Beyond the contribution of neurobiological features found across psychotic conditions, we identified a consistent pattern of overlapping negative loadings across all groups, including neurotransmitters, synapse density, and metabolism. Positive loadings included neurotransmitters, cell types, and Layer III for all groups except chronic. This overlapping pattern across all groups indicated a high consistency in the features that may be partially responsible for vulnerability to psychosis, supporting the hypothesis of a continuum spectrum for the disorder. The predominance of negative loadings in the chronic group was interpreted as a manifestation of a higher neurobiological vulnerability to brain alterations, which is associated with the severity of this stage. This shared neurobiological vulnerability across different psychosis-related groups led us to investigate the relationship between regions with similar neurobiological attributes and overlapping structural vulnerability profiles (centiles). The significant correlation between the neurobiological similarities and the structural co-vulnerabilities to psychosis revealed that pairs of regions sharing neurobiological profiles tend to exhibit comparable vulnerabilities across psychotic conditions. In this line, Luppi et al. [63] recently found that inter-regional neurotransmitter similarity was associated with pharmacological susceptibility which, in turn, correlated with a vulnerability pattern to neurological, neurodevelopmental, and psychiatric conditions.

The present findings must be interpreted with several considerations. First, psychotic disorders were grouped with varying sample sizes and diagnoses, resulting in heterogeneous groups. Nevertheless, it has been suggested that SCZ and SAD patients exhibit overlapping areas of GM reduction [13], and these disorders are even considered neuropsychologically indistinguishable [12]. Additionally, we replicated our findings by considering individual diagnoses instead of groups (Supplementary Figs. 1416). Second, while abnormalities in relatives, PE, and FEP individuals are not influenced by medication, antipsychotic drugs may be impacting cortical volume in chronic individuals [74]. Third, since computing the normative trajectories requires hundreds of thousands of CPU hours, the models provided by Bethlehem et al. [20] were only available for cortical brain volume averaged across hemispheres (not subcortical volume, cortical thickness, or surface area). Fourth, although in this limited sample size scenario (34 regions) the CCA multivariate approach has a risk of over-fitting [75], we first applied PCA before CCA to prevent this issue, and then performed a PLS to confirm the results. Fifth, neurobiological data used here were derived from normative non-psychotic individuals. Future work with a neurobiological atlas of individuals with schizophrenia could provide new insights into the molecular alterations causally associated with abnormal brain alterations. Sixth, model weights were formulated to maximize the association between neurobiological features and centiles. However, we opted to report loadings instead, as they depict the extent to which each feature contributed to the model. Nevertheless, loadings and weights exhibited high resemblance (compare Fig. 4C and Supplementary Figs. 9; Supplementary Fig. 17 and Supplementary Fig. 18; and Fig. 5A and Supplementary Fig. 19).

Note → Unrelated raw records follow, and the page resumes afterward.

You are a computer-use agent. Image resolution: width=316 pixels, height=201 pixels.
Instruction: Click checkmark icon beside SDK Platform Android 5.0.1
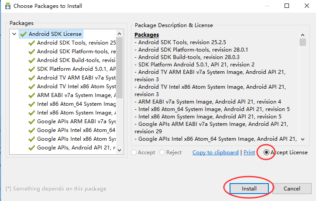click(x=32, y=69)
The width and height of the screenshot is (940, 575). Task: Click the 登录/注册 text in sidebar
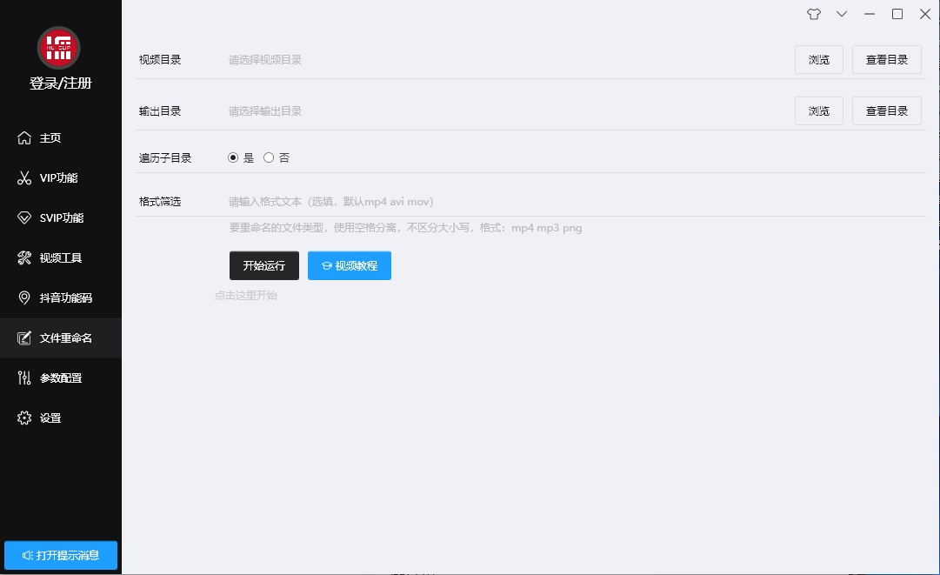coord(60,84)
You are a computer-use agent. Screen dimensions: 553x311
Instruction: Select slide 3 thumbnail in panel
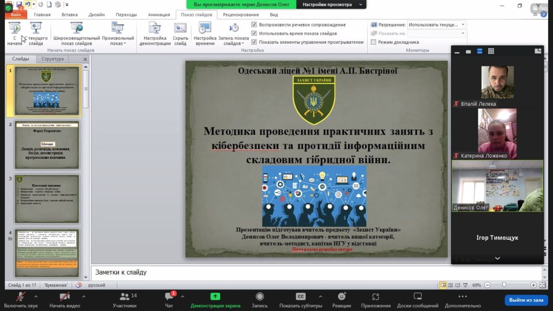tap(46, 198)
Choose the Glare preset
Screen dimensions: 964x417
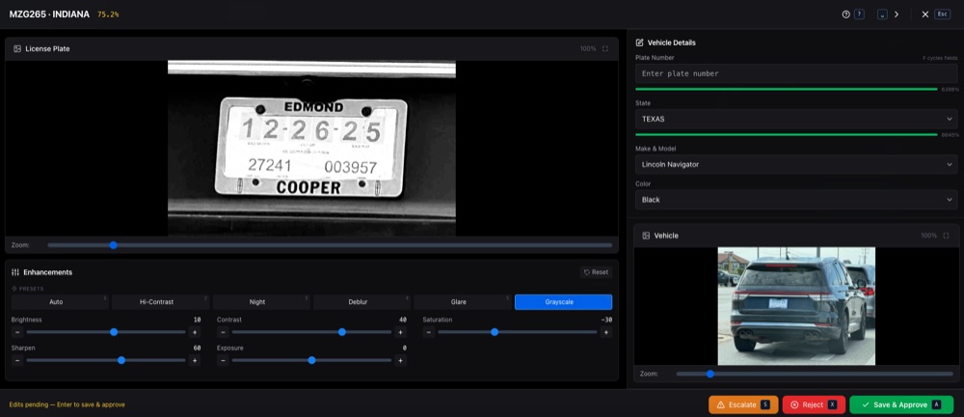pos(458,302)
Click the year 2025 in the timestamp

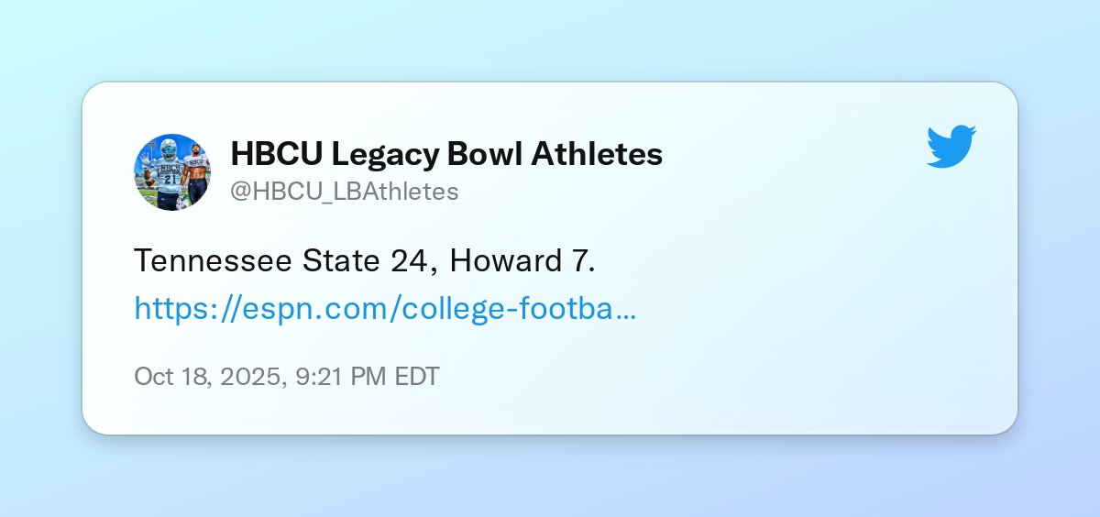(248, 377)
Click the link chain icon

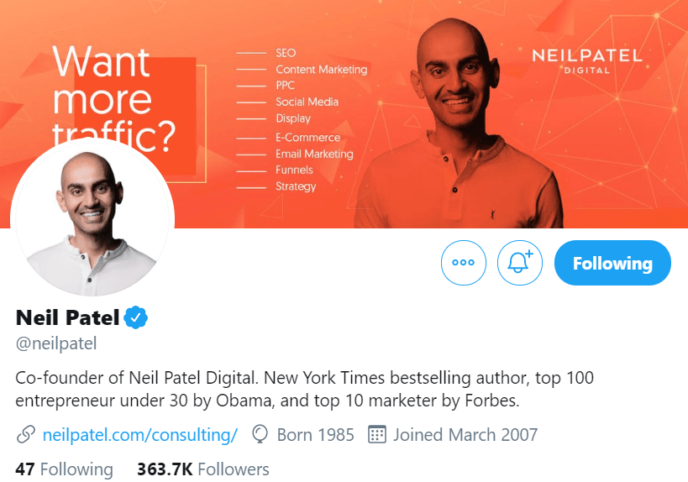pyautogui.click(x=26, y=435)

In summary, we identified group-specific volume deviations below the expected trajectory for different psychosis-related conditions based on centiles. We revealed an overlapping spatial distribution of the neurobiological features, which were highly co-localized with the abnormal GM trajectories. Altogether, these findings contribute to our understanding of the vulnerability factors that may underlie atypical brain maturation in different conditions and stages of psychosis, which could help define subtypes for future imaging-first molecular phenotyping.